Private Life – 4.5 stars
Writer-director Tamara Jenkins’ (The Savages, Slums of Beverly Hills) story of a driven couple (Kathryn Hahn and Paul Giamatti) struggling to have a child of their own is alternately heartbreaking and frustrating. We see the two put through the wringer of in-vitro fertilization and surrogate scams, poked and prodded in clinics while investigated as to suitability for placement, and all of it voluntary, a critical focus of the film, because rather than a “poor us” weeper, we see them as in many ways masochistic.

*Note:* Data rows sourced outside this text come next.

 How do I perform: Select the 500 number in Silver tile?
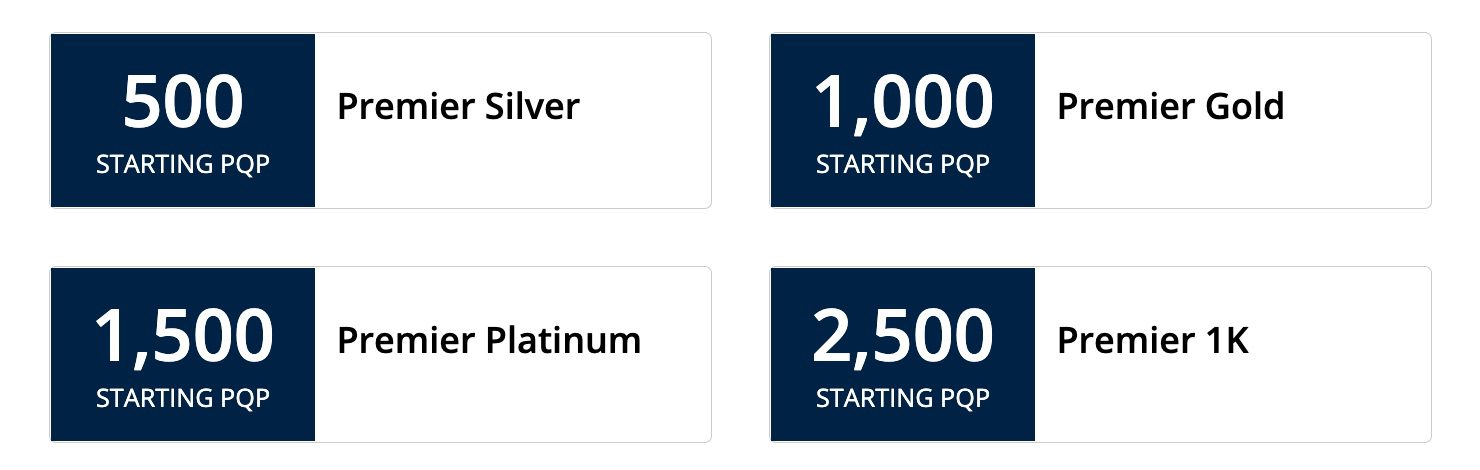[183, 102]
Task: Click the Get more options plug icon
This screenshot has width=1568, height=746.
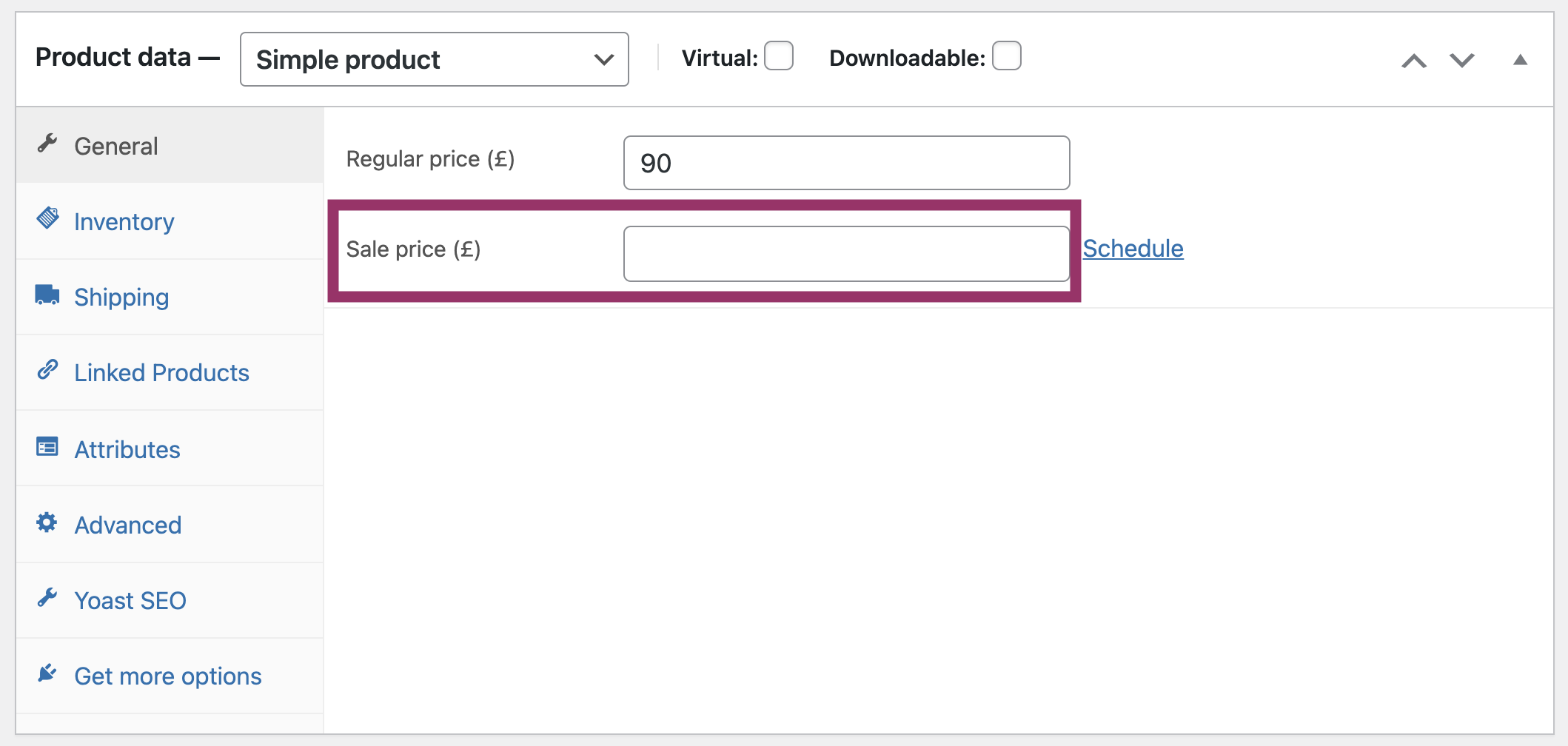Action: [47, 673]
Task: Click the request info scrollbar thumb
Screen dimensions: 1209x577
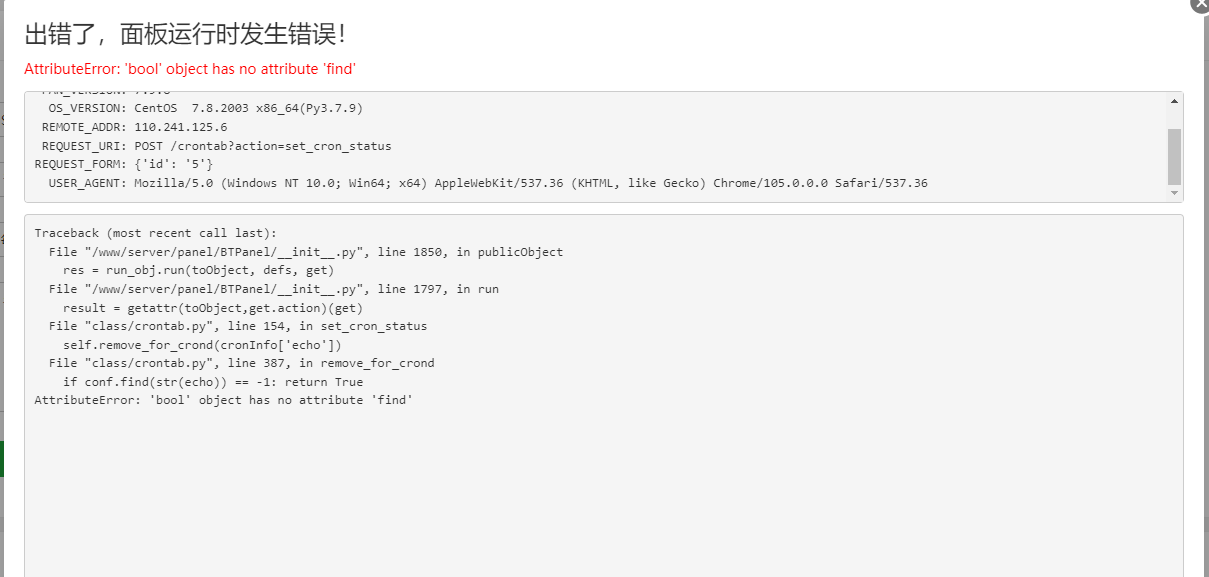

The couple is often unsympathetic, as their singular desire creates a fair amount of collateral damage. They also suffer bouts of self-loathing as the fabric of their relationship is torn (a scene where Giamatti broaches whether he even wants a baby is piercing). But when it gets bad for the two, Jenkins gives us a glimpse of who they were – and perhaps still can be – before their primal quest.
Eventually, the intercession of a sweet and guileless niece (Kayli Carter, who has the same commanding presence as Shailene Woodley in The Descendants and Jennifer Lawrence in Winter’s Bone) helps to remind them of the wages of their desperation.
Sometimes a tad talky and quaint, but for the most part, very strong. On Netflix.